Stated goal: Can you copy the items below word for word, leaving the pictures out?

(Items for locating words and elements)
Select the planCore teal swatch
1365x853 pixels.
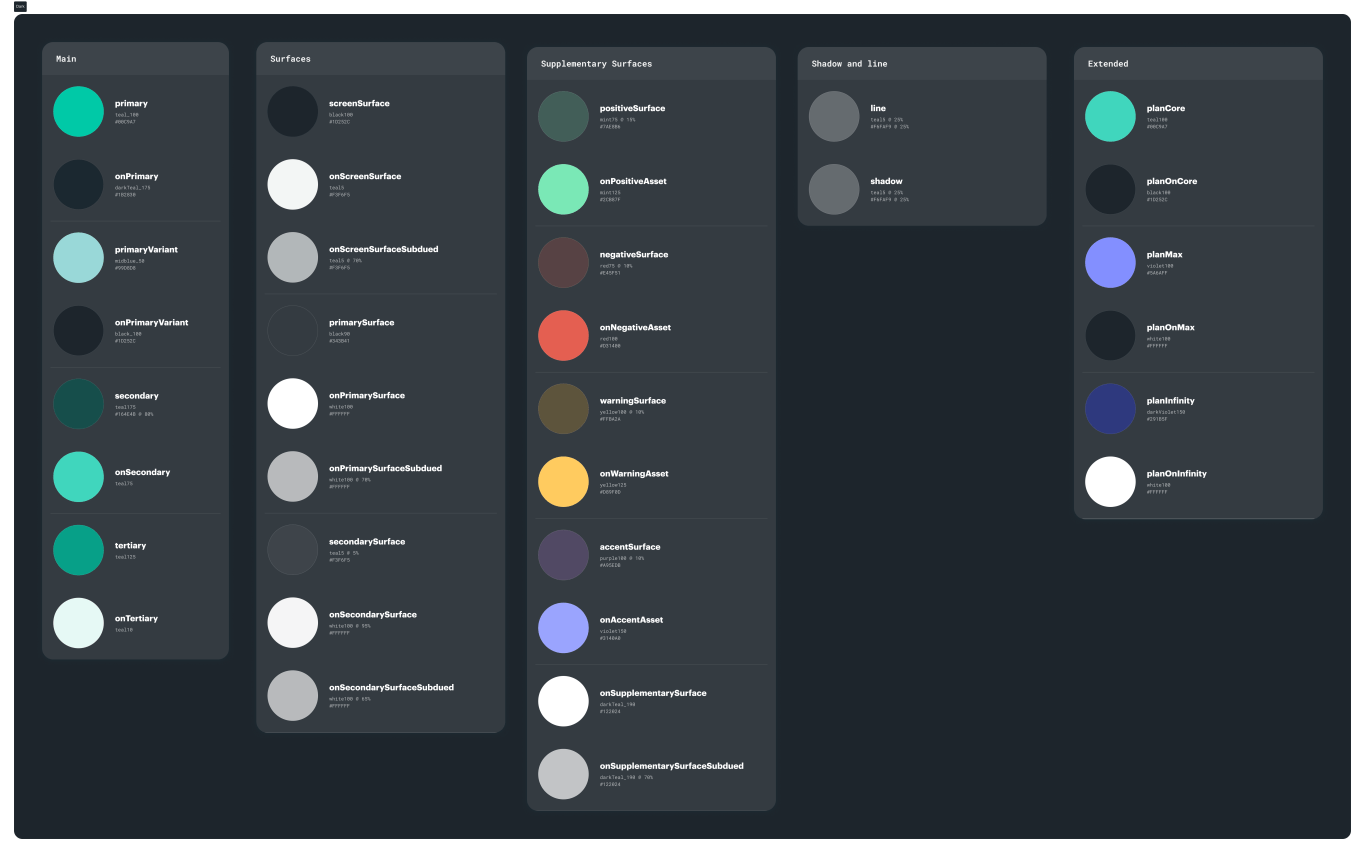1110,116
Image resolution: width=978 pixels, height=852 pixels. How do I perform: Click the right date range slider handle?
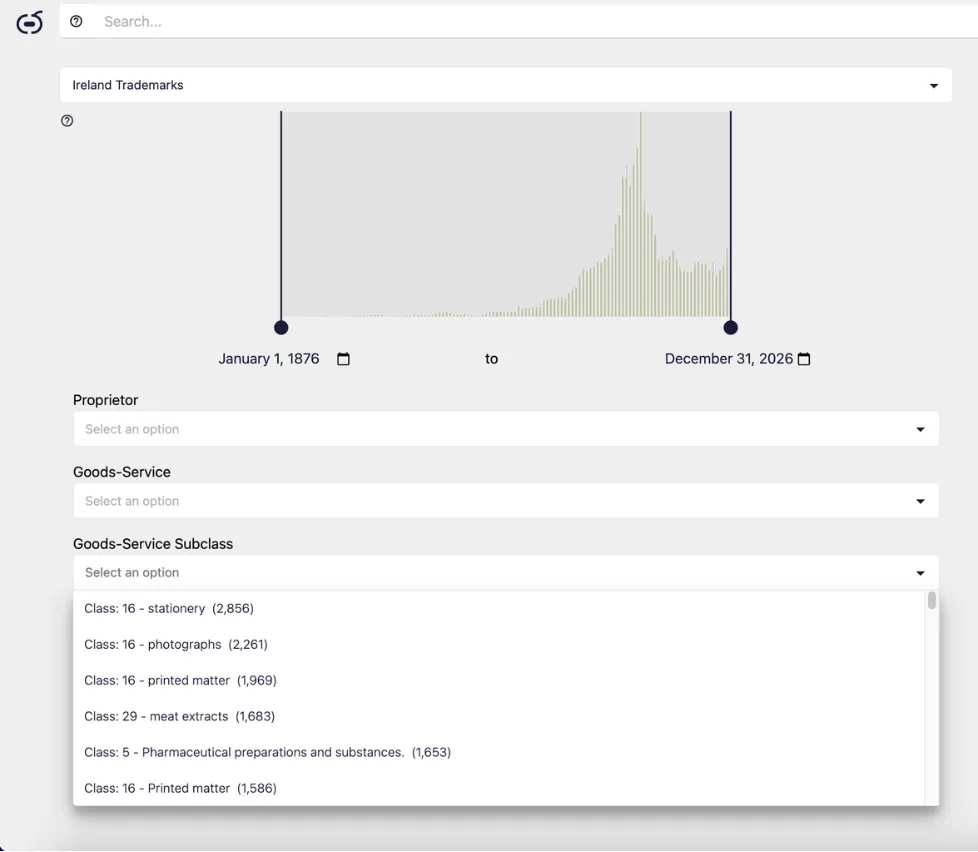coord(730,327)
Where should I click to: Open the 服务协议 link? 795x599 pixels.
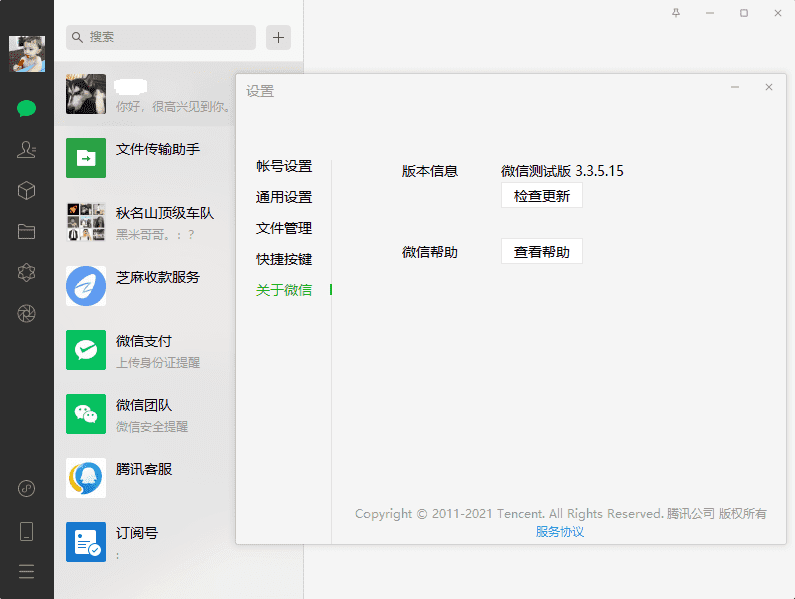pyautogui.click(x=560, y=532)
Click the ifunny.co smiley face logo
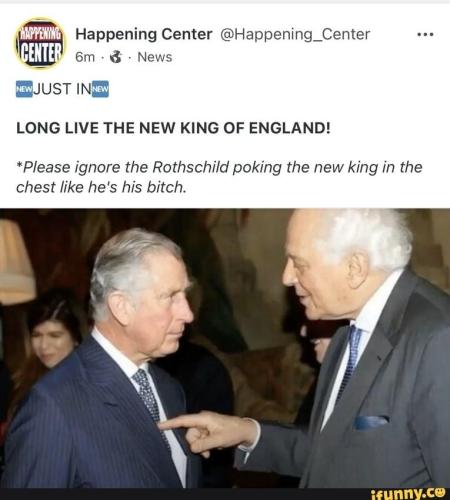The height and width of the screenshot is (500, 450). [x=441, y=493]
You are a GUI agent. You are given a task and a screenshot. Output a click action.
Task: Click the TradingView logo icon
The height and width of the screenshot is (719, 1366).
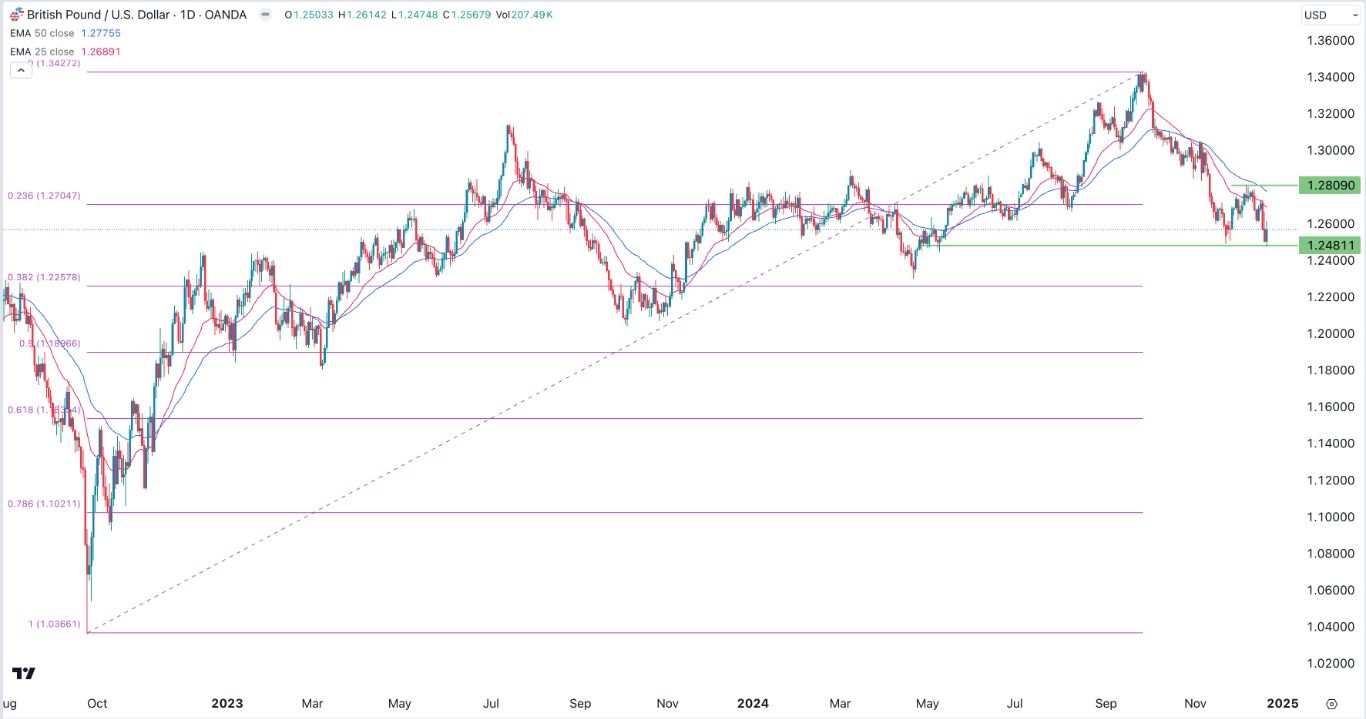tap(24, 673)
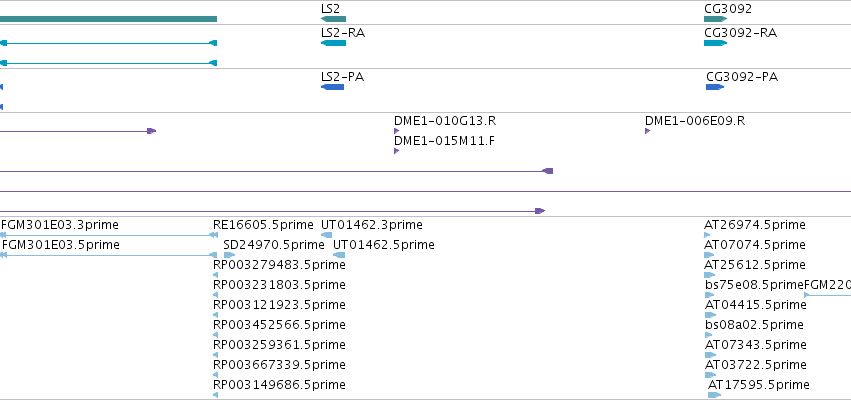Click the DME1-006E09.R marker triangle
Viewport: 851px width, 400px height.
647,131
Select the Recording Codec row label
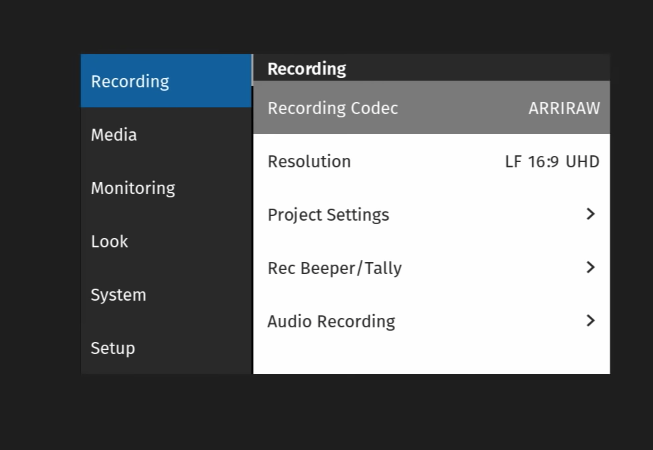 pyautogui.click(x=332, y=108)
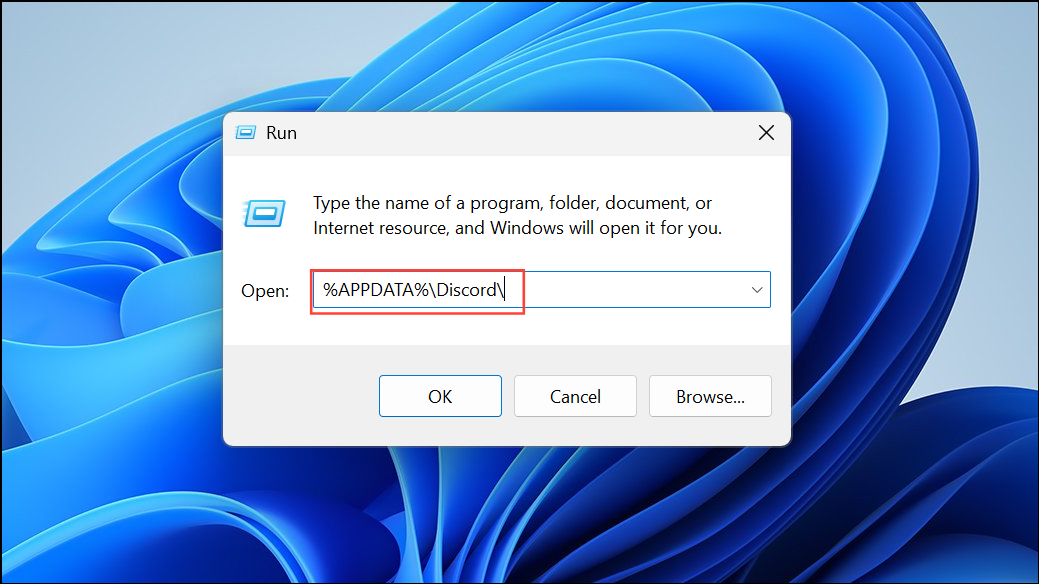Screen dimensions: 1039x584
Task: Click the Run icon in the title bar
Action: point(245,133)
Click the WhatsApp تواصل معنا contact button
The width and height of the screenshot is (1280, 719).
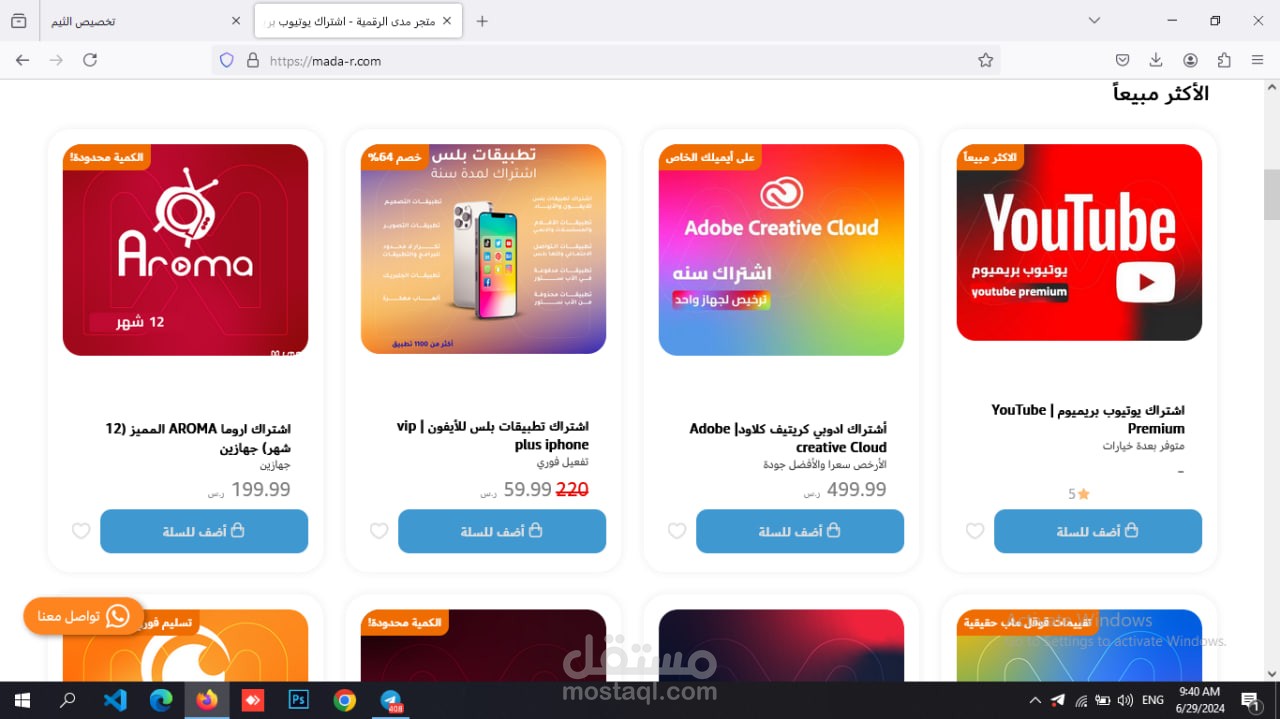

Result for this exercise:
Select the planCore teal swatch
1365x853 pixels.
1110,116
Image resolution: width=978 pixels, height=852 pixels. How do I perform: Click the right date range slider handle?
coord(730,327)
Where should I click to: Open the 服务协议 link? 795x599 pixels.
pyautogui.click(x=560, y=532)
Click the ifunny.co smiley face logo
The height and width of the screenshot is (500, 450). [x=441, y=493]
You are a GUI agent. You are given a task and a screenshot. Output a click action.
Task: Click the TradingView logo icon
The height and width of the screenshot is (719, 1366).
tap(24, 673)
Click the DME1-006E09.R marker triangle
Viewport: 851px width, 400px height.
647,131
Select the Recording Codec row label
 pyautogui.click(x=332, y=108)
Screen dimensions: 1039x584
Task: Click the Run icon in the title bar
Action: point(245,133)
Click the WhatsApp تواصل معنا contact button
The width and height of the screenshot is (1280, 719).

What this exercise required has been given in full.